This is the story of a 4,000-mile / 6,400-km trail of footprints from Seattle to New Orleans, via deserts, mountains, and winding rivers.  This diagonal walk across the United States followed on my walk across Europe in 2011, and grew out of my interest in how people deal with space, distance, and geography.  I hope you find the notes and other media on this site interesting, or even useful if you’re contemplating a similar walk yourself.

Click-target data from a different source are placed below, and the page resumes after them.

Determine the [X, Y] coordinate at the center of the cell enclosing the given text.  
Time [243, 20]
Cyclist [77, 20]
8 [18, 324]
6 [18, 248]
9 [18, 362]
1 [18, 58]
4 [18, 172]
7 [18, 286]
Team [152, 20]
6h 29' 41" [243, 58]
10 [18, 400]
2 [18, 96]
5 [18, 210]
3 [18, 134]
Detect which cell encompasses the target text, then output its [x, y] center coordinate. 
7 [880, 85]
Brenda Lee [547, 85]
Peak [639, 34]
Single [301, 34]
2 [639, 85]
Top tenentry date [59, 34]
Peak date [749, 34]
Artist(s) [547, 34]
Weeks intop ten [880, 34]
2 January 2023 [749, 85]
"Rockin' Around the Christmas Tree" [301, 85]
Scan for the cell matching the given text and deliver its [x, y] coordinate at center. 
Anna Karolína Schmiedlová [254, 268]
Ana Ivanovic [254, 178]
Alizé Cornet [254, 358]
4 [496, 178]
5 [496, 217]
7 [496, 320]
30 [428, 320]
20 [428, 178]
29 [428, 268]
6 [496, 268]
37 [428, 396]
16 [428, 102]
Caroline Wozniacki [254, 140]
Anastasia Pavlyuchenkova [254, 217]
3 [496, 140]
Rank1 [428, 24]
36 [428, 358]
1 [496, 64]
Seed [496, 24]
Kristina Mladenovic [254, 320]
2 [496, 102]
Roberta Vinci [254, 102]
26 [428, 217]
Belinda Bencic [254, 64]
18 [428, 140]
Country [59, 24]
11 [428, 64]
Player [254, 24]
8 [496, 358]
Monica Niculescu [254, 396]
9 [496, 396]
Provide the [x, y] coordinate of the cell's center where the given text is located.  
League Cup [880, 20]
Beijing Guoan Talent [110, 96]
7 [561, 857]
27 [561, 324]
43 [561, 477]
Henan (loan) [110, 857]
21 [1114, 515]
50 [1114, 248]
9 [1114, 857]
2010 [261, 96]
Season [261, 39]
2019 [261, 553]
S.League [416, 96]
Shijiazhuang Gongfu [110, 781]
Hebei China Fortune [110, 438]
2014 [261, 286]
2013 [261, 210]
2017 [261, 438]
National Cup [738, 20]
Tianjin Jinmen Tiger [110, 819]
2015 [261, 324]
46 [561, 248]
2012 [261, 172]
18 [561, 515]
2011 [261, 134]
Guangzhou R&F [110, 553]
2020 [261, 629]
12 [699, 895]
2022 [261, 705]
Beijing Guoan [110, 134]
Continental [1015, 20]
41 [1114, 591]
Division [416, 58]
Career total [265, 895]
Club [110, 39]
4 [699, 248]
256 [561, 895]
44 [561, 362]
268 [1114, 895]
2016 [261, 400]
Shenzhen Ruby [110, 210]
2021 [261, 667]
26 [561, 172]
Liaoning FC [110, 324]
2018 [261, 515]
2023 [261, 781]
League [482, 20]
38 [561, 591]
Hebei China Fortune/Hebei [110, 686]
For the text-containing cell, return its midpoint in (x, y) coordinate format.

My journey was part adventure and part research project.  I’m curious how a country as big as the United States is logistically tied together, and I’m curious how transportation and communication technologies affect our sense of place.  These issues are especially fundamental to life in the American West, and have been for as long as people have lived in the region.  Because I’ve found that walking provides a valuable ground-level perspective, I decided to explore the West’s transit landscape on foot.  Along the way, I recorded material for a Kickstarter-funded video documentary combining my own traveling experiences with stories from Western transit history and conversations with residents of the West who help to move people, goods, and signals across the region – from horsepackers and television broadcasters to airport developers and telephone technicians.  I owe these people, and the many others who helped me in the course of my journey, a tremendous debt of gratitude.

This website may periodically get a little dusty as I hammer all of this material into shape, but I hope you’ll bear with me as I sort through the bounty of a long and fruitful expedition.